▶ [Given passage]
Despite political turmoil, Tamil Nadu is cracking down hard on beach sand mining baron S. Vaikundarajan and others as a crucial hearing in the Madras high court nears.
Chennai: Last month, The Wire had reported in detail about large-scale violations in beach sand mining in the southernmost corner of Tamil Nadu. That report detailed the findings of the Tirunelveli district administration and the state’s mining department on illegal mining and exports continuing to take place despite a ban on the same issued by the state government since September 2013.Now the district administration as well as the mining department has found that these same miners have indulged in illegal mining since – and they have documented the data in the period between 2000-2001 and 2007-2008. The findings are part of the minutes of the district level committee meeting on the prevention of illegal beach sand mining and transportation of beach sand minerals. This meeting was held at the Tirunelveli collectorate on February 14 this year.

▶ [Extracted entries]
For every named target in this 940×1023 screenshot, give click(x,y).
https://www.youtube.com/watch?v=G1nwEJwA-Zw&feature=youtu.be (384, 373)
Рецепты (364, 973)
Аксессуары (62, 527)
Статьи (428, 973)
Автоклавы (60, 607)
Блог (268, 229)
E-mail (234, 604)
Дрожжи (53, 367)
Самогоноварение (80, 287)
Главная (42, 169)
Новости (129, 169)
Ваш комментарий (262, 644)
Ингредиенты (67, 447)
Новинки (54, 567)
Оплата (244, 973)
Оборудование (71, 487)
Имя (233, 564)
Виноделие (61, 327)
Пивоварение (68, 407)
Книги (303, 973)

▶ [What this exercise asks]
a - Write out the passage of the beach sand mining article between "Despite political turmoil, Tamil" and "high court nears.", inclusive.
b - Reproduce the records verbatim from their first line through the line holding "E-mail (234, 604)", inclusive.
The records bear no relation to the article on beach sand mining.

▶ [Results for each task]
a -
Despite political turmoil, Tamil Nadu is cracking down hard on beach sand mining baron S. Vaikundarajan and others as a crucial hearing in the Madras high court nears.

b -
For every named target in this 940×1023 screenshot, give click(x,y).
https://www.youtube.com/watch?v=G1nwEJwA-Zw&feature=youtu.be (384, 373)
Рецепты (364, 973)
Аксессуары (62, 527)
Статьи (428, 973)
Автоклавы (60, 607)
Блог (268, 229)
E-mail (234, 604)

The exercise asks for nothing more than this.